* Description of the task:
With the pictures left out, copy the records below exactly from the first line down to the line holding "Given: Click Premium", and include that line.

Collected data
◇ ◇ ◇ ◇ ◇
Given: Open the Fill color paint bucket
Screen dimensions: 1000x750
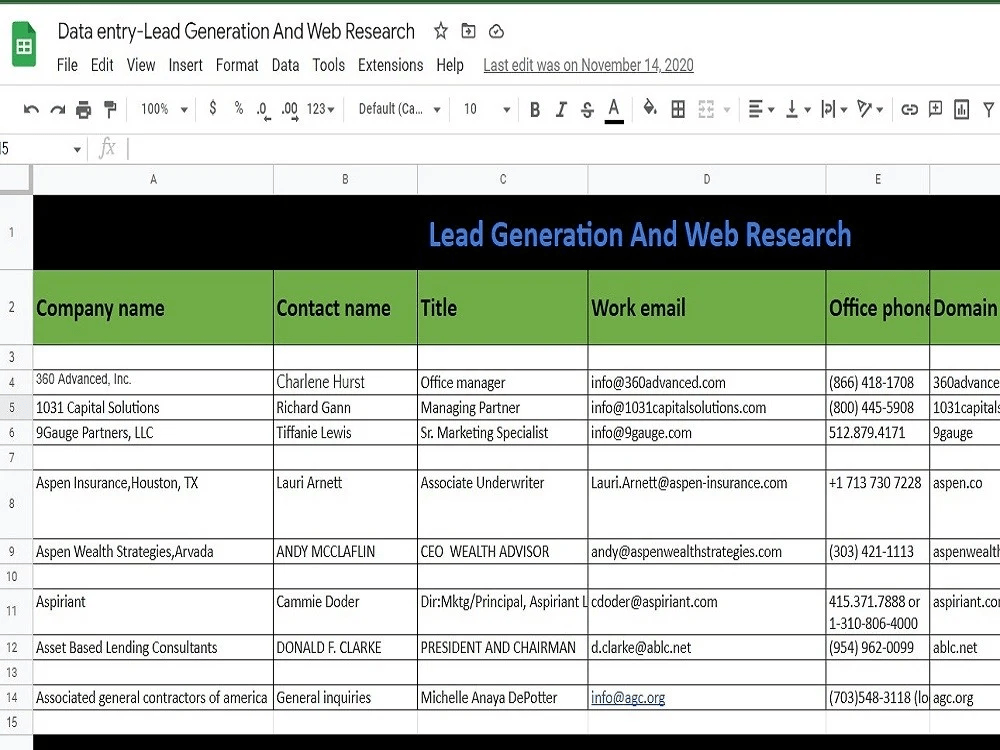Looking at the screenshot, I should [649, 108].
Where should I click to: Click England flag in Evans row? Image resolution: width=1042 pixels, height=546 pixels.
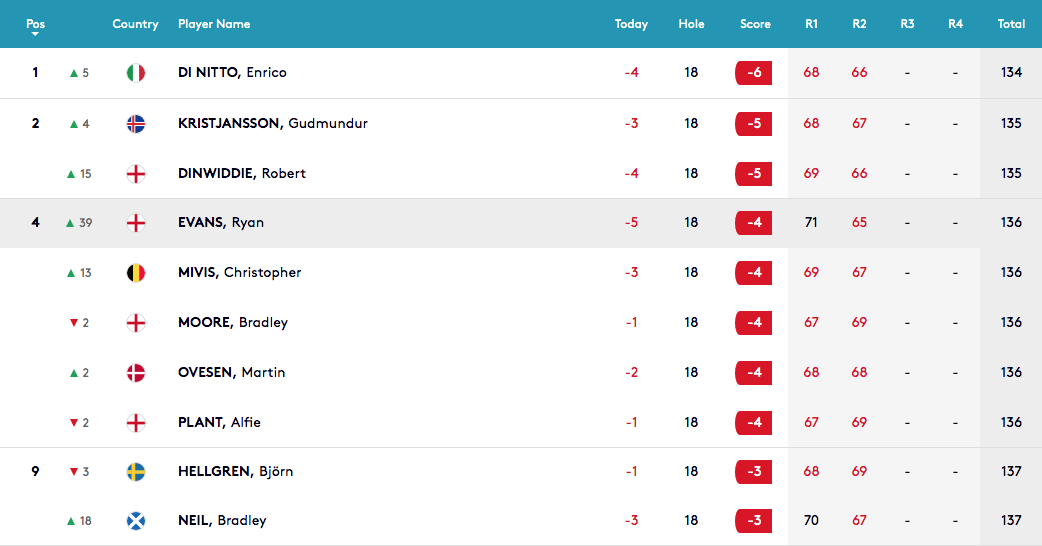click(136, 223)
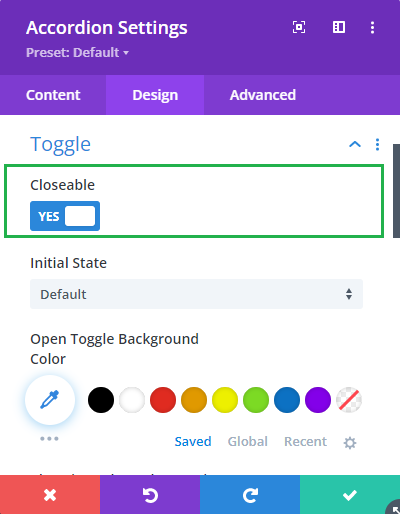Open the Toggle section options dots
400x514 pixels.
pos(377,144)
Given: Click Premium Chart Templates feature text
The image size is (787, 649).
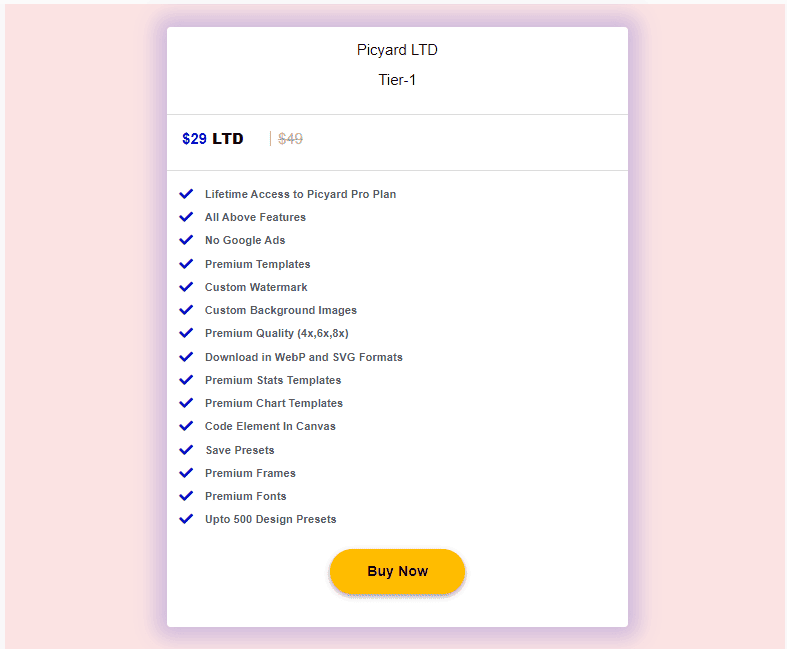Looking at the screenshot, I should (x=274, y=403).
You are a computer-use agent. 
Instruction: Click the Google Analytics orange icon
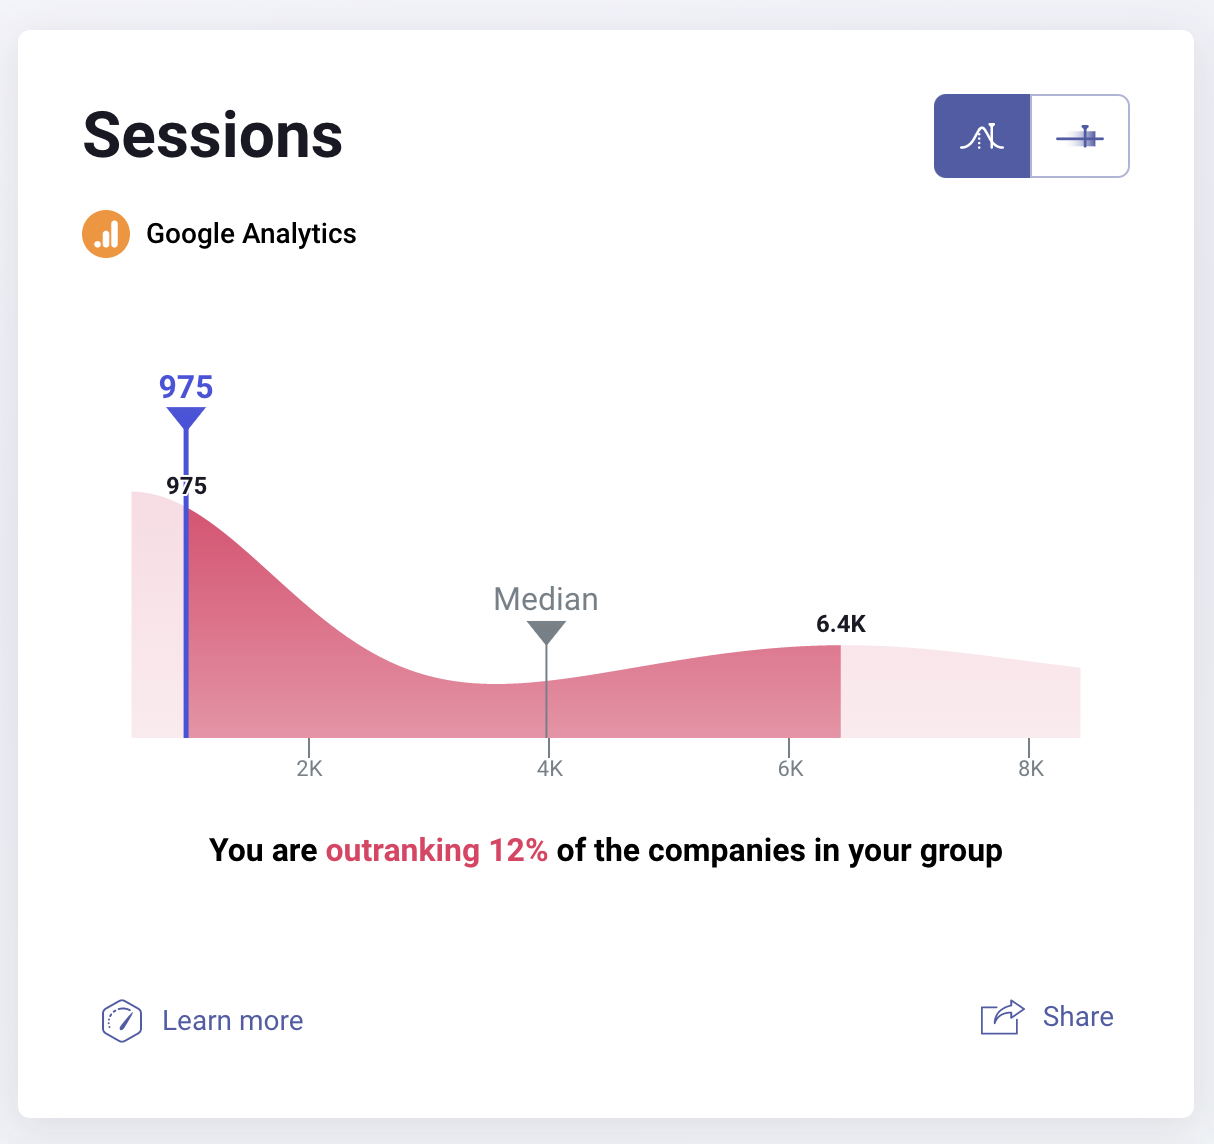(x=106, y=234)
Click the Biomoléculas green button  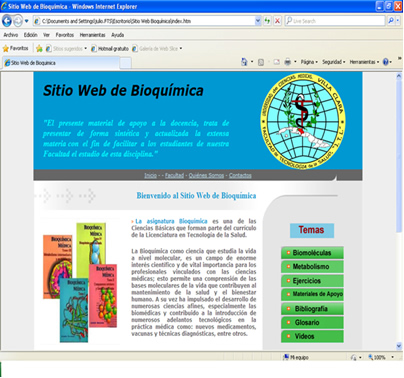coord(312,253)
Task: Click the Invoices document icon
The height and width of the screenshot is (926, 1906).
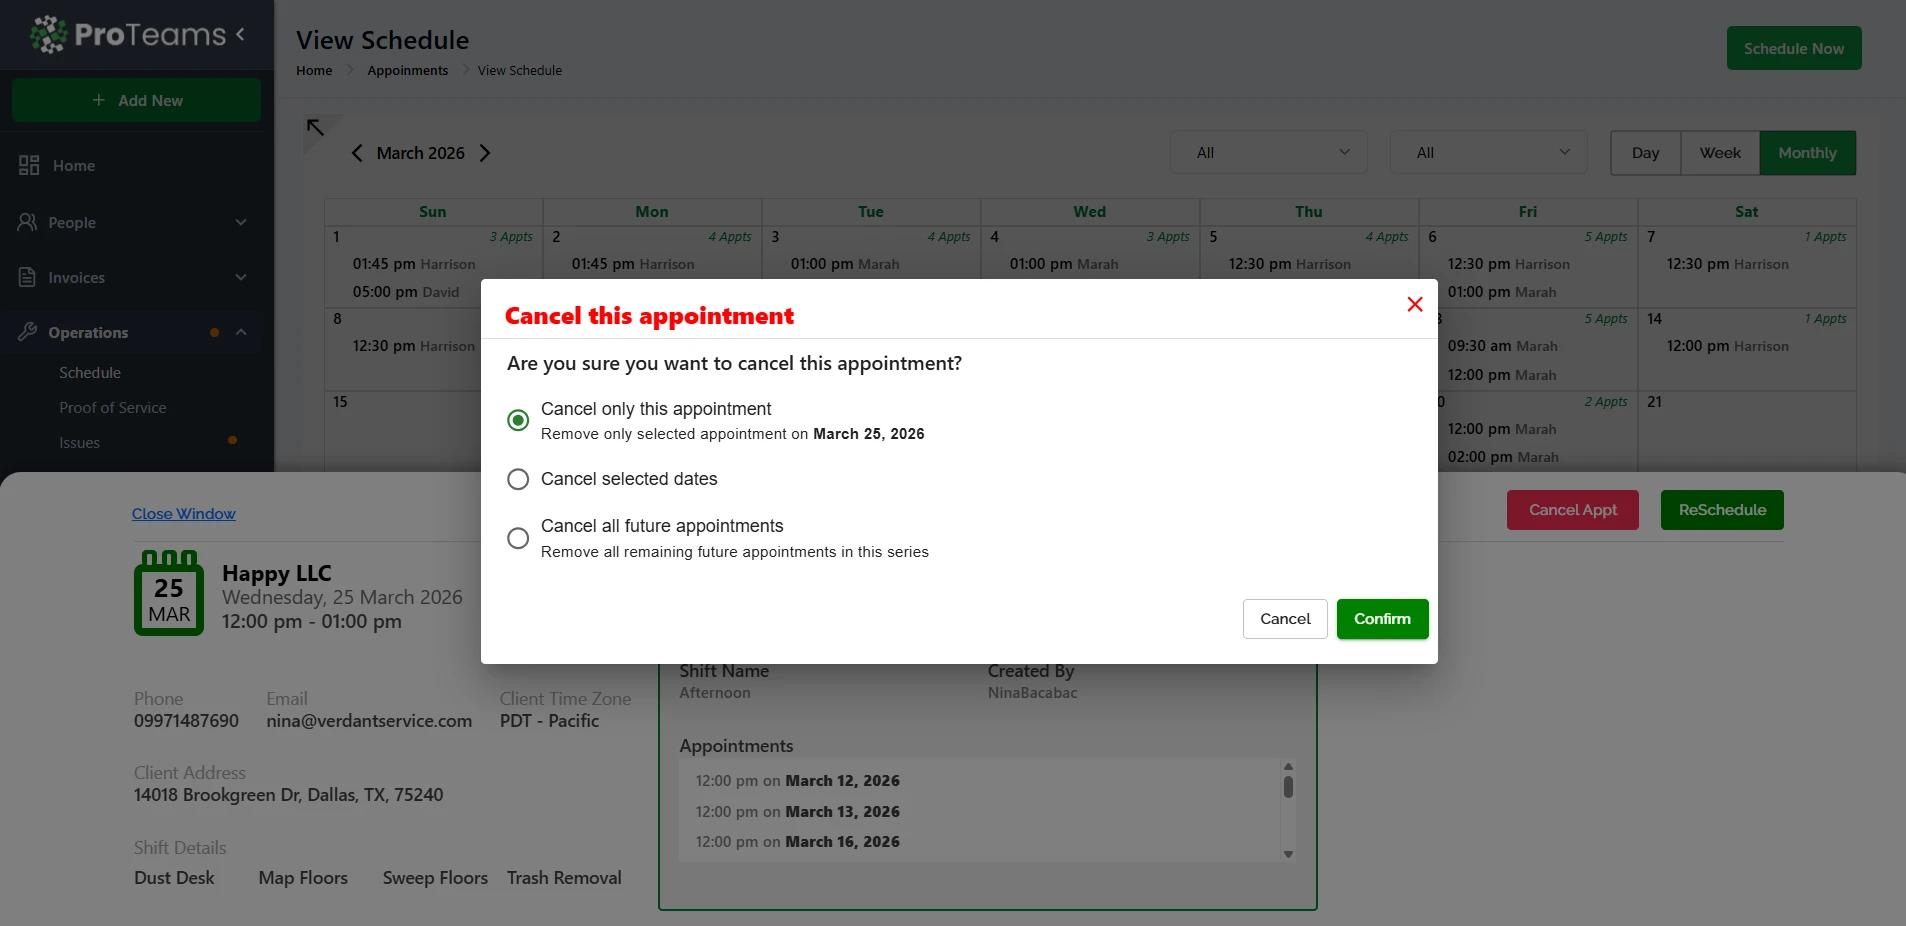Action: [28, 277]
◇ ◇ ◇ ◇ ◇
* Completed task:
Given: Open the Fill color paint bucket
Screen dimensions: 1000x750
Looking at the screenshot, I should [649, 108].
Where should I click to: Click England flag in Evans row? Image resolution: width=1042 pixels, height=546 pixels.
click(136, 223)
Open the Toggle section options dots
400x514 pixels.
pos(377,144)
Given: Click Premium Chart Templates feature text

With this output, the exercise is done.